**Source records:**
--- START ---
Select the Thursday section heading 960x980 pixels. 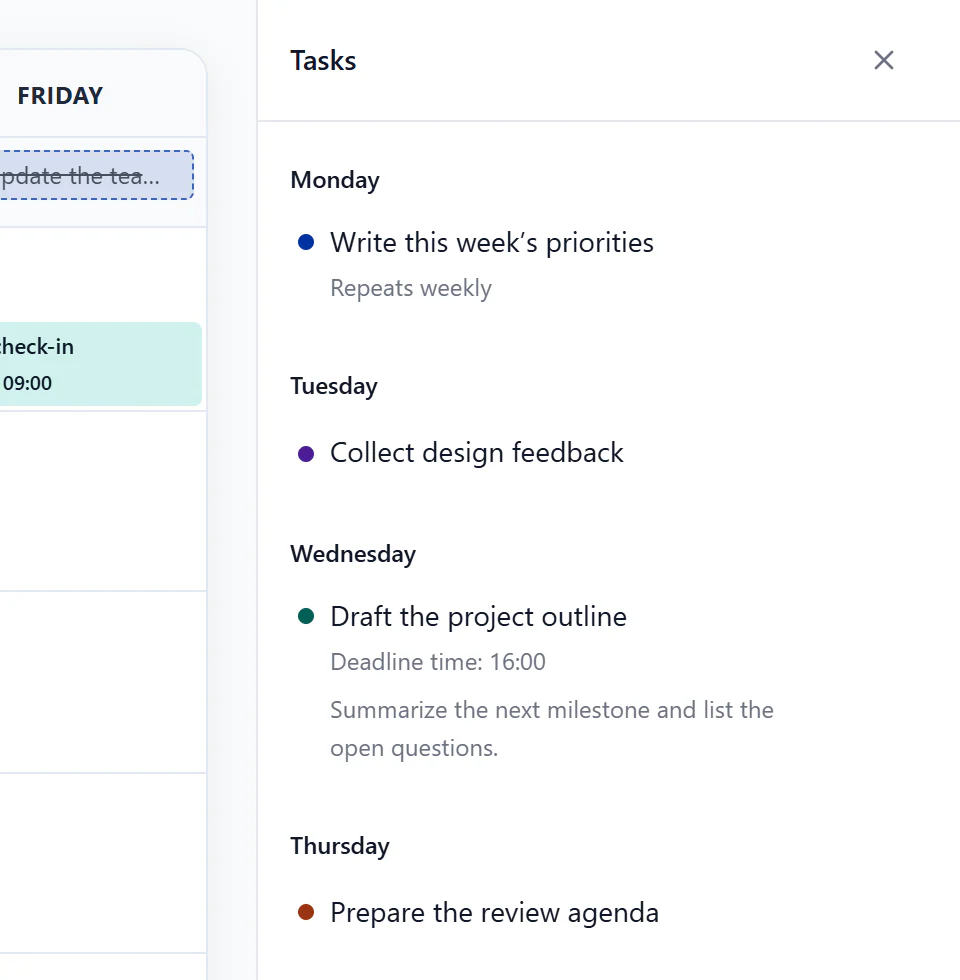[x=340, y=846]
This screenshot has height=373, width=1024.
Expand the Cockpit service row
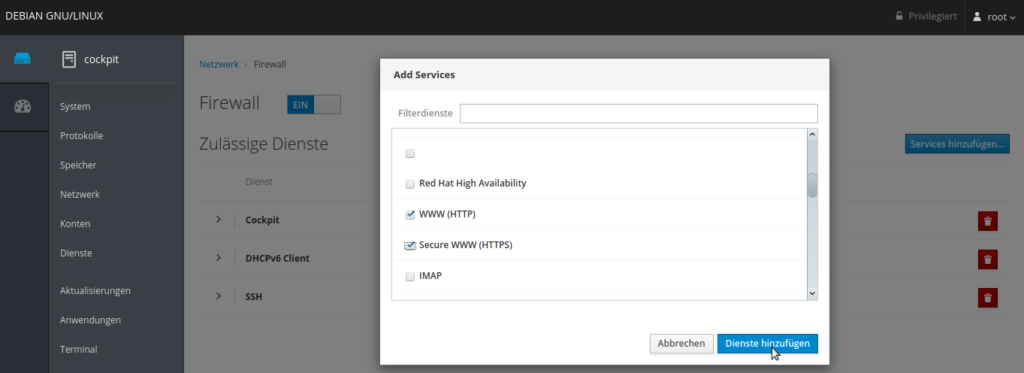click(x=218, y=219)
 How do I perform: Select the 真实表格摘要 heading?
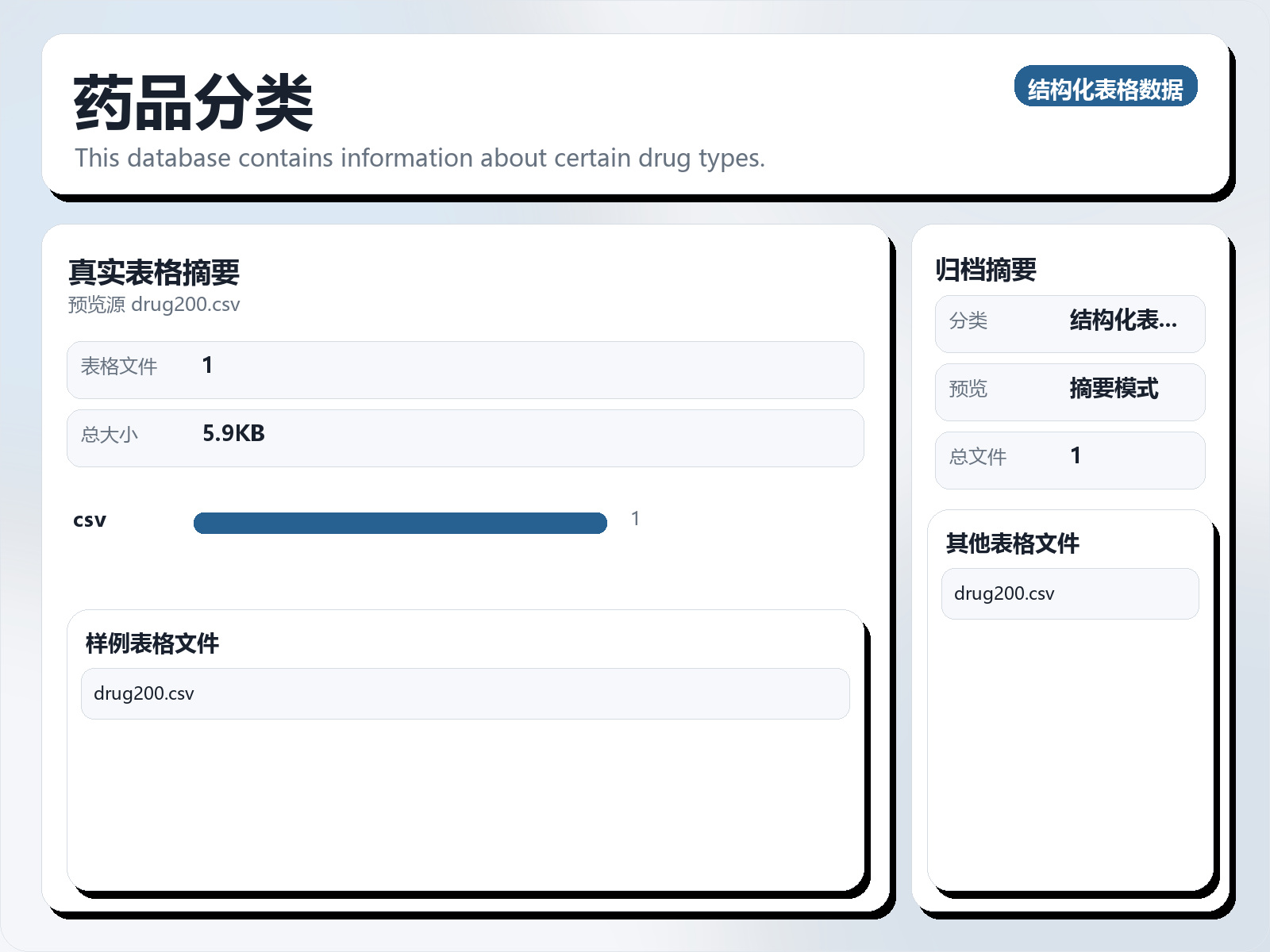pyautogui.click(x=153, y=272)

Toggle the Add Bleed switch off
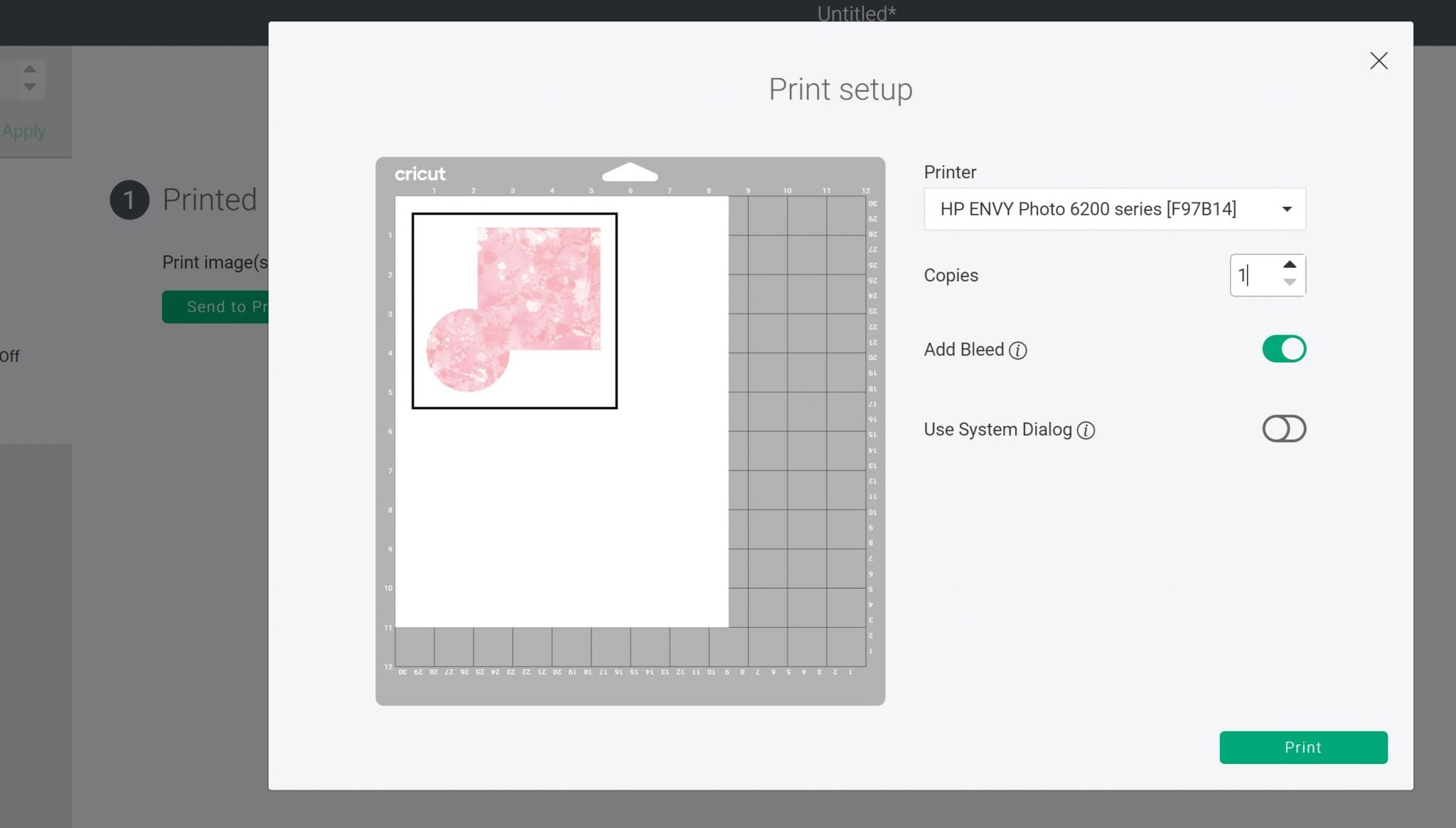[x=1284, y=349]
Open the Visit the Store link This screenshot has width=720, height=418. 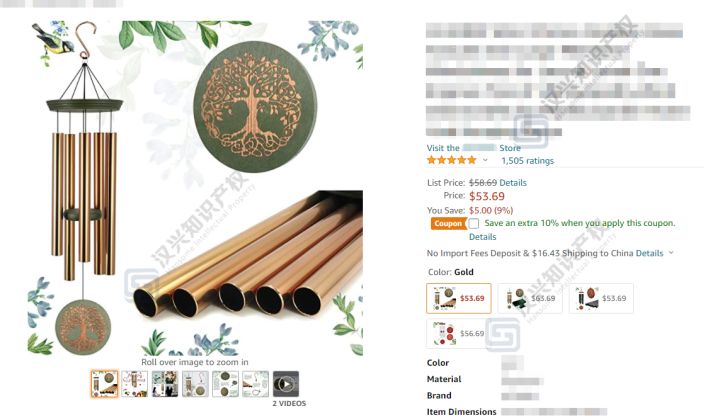(473, 148)
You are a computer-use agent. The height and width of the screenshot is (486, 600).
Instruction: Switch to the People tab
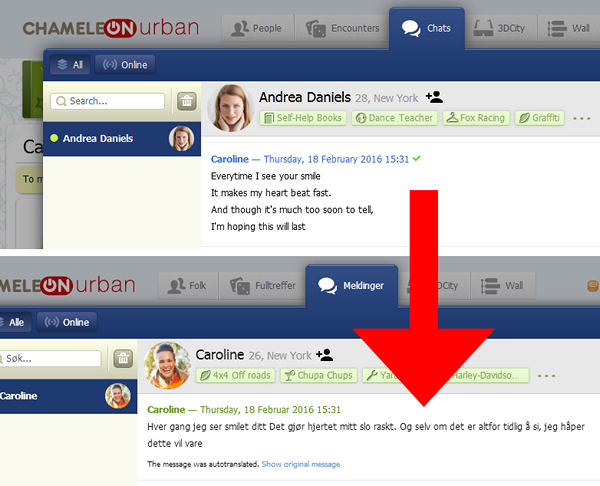[257, 28]
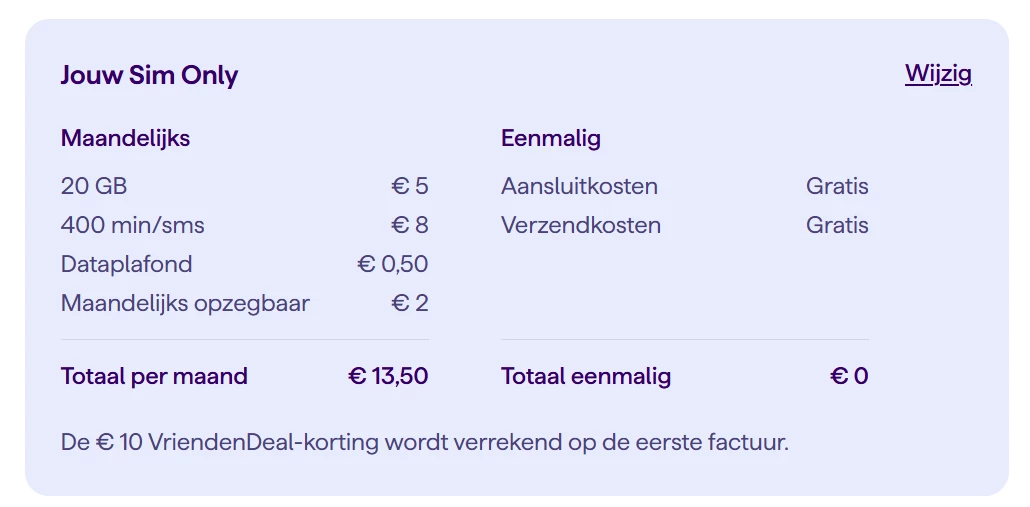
--- END ---
**What the task asks:**
Leave out the pictures, and please output only the lines from the line that contains "You are a computer-use" through the end of the data, both ends included.

**Output for this exercise:**
You are a computer-use agent. The height and width of the screenshot is (486, 600).
Instruction: Switch to the People tab
[257, 28]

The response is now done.